[Initscripts-ng-devel] Defining the workgroup objectives
a-aa
a-aa at hollowtube.mine.nu
Tue Jul 26 01:57:12 UTC 2005
Jay Berkenbilt wrote:
>Henrique de Moraes Holschuh <hmh at debian.org> wrote:
>
>
>
>>Should we have any other objectives? Should we drop any of the
>>objectives listed above, or modify them? Note that defining the
>>design goals for each objective are a separate issue.
>>
>>
>
>I have several suggestions for things that are a little higher level
>than the kinds of things that you're talking about but may still be
>within scope or relevant. Please let me know if they are not. (In
>that case, a clear statement of scope would be in order ;-]) I hope
>that I am not stepping into the territory of "defining the design
>goals" as you specifically mentioned was a separate issue. My
>suggestions below have more of a "requirements" feel than a "design"
>feel to them.
>
> * Is it worth including something about the appearance of the booting
> system in the list of objectives? I think having a standard
> interface for presenting diagnostics to the user (important
> messages, basic success and failure) is pretty important and could
> get tricky for a dependency-based system that may start multiple
> services at once. We have to remember to keep this in mind as we
> design (or adopt) a solution. [Note: I have not looked at any of
> the dependency-based systems, so if they've already addressed this,
> I'm not aware of it.]
>
>
This is relativly simple to do, as we can grab output from every service
and show it nicly by simply dup'ing the file descriptors (initng does this).
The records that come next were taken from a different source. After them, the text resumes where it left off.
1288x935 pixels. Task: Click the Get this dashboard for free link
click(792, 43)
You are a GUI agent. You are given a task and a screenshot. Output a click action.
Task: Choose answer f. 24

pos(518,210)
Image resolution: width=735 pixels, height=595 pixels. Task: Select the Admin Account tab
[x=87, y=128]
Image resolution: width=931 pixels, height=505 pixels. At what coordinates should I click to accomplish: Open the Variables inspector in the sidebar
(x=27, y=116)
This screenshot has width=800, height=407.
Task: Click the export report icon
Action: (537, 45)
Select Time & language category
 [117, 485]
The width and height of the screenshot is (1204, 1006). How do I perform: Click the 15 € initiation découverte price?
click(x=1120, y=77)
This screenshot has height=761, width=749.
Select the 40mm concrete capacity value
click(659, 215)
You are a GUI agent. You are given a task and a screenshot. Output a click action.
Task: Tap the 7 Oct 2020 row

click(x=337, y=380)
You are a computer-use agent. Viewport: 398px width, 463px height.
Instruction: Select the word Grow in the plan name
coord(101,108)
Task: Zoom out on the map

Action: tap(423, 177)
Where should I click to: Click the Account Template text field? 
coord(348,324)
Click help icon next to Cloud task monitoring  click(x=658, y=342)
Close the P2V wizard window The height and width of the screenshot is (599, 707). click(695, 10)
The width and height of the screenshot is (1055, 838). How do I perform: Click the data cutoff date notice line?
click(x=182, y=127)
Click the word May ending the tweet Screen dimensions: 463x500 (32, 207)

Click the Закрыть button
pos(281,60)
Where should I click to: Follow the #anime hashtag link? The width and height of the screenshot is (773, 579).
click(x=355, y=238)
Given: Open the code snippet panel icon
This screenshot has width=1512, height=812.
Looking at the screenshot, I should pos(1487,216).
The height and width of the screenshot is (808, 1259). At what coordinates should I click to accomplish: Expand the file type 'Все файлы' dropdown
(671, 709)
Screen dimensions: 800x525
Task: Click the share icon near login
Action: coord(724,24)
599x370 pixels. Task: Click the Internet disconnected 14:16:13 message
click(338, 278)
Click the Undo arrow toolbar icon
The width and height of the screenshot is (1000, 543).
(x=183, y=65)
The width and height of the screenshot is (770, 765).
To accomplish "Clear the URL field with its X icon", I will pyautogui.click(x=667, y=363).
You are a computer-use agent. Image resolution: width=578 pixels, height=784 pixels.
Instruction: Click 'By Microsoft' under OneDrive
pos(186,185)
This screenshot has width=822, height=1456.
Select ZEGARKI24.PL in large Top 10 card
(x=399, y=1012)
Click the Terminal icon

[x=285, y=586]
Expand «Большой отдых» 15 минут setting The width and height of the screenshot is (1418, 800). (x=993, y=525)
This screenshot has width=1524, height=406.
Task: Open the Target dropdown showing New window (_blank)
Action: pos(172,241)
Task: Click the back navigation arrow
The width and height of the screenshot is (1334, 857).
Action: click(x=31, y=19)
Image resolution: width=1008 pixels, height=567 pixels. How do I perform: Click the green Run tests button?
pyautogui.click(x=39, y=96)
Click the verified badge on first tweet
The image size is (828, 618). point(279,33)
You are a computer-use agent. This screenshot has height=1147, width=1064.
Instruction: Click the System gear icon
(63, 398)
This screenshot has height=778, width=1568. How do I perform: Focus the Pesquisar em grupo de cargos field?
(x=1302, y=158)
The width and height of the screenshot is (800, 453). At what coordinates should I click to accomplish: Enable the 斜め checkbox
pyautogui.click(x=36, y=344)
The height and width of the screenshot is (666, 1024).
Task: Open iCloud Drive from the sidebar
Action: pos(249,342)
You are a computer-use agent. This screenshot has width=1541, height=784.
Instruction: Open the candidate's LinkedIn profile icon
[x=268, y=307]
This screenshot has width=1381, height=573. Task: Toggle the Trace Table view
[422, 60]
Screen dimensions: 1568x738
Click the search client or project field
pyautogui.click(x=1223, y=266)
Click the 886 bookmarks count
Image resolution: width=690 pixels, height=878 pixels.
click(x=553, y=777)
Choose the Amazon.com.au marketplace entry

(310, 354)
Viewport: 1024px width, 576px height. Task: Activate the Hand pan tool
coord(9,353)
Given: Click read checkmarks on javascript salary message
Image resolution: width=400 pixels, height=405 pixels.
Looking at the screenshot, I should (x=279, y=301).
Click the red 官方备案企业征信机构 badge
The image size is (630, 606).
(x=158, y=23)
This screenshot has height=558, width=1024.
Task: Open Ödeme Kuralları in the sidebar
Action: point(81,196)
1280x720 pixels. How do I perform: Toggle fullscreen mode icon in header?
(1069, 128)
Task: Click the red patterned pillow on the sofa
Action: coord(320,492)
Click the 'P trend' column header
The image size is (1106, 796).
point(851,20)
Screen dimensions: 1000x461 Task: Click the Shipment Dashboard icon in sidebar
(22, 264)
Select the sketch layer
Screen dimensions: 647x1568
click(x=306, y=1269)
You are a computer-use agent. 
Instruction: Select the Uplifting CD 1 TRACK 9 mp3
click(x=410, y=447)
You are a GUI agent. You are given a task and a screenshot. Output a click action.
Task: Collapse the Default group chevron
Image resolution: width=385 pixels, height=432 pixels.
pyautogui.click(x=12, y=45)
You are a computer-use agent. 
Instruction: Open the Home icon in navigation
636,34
> Obvious comment: Fedora, Ubuntu, and likely others present a much
> more streamlined boot appearance to users while still logging all
> important information. When watching debian boot, it's hard even
> for an advanced system administrator to know which of the reported
> failures are important and which ones aren't.
>
> * Support for interactive startup (as is available in Fedora).
> Supporting this is low-impact as it doesn't really impact
> individual init scripts, but if the interface supports it in a
> well-defined way, init scripts that may start more than one service
> could hook into it to allow the individual services to be
> controlled separately. Interactive startup is great for situations
> in which a system's startup process is being debugged, to
> temporarily work around network outages, or during system
> upgrades.
>
> * Is it out of scope to define or suggest policy about what should
> and should not happen in single user mode? I've personally always
> felt Debian's boot process does far too much in single user mode,
> even if it does allow you to hit CTRL-C. For example, I don't
> think network interfaces should be started there. I think single
> user mode should do the minimum required to get the user to a
> shell. In particular, it shouldn't be doing stuff that may hang or
> cause problems.
>
> Since it will be very hard to get consensus on this, another
> possible way to handle this might be to specify an interface that
> supports administrators tweaking some of this stuff and having
> those tweaks survive across upgrades in much the same way disabling
> service survives across upgrades in Debian currently.
>
>
initng actually has a single.runlevel (not 100% sure it works right now
though), so you could define this yourself.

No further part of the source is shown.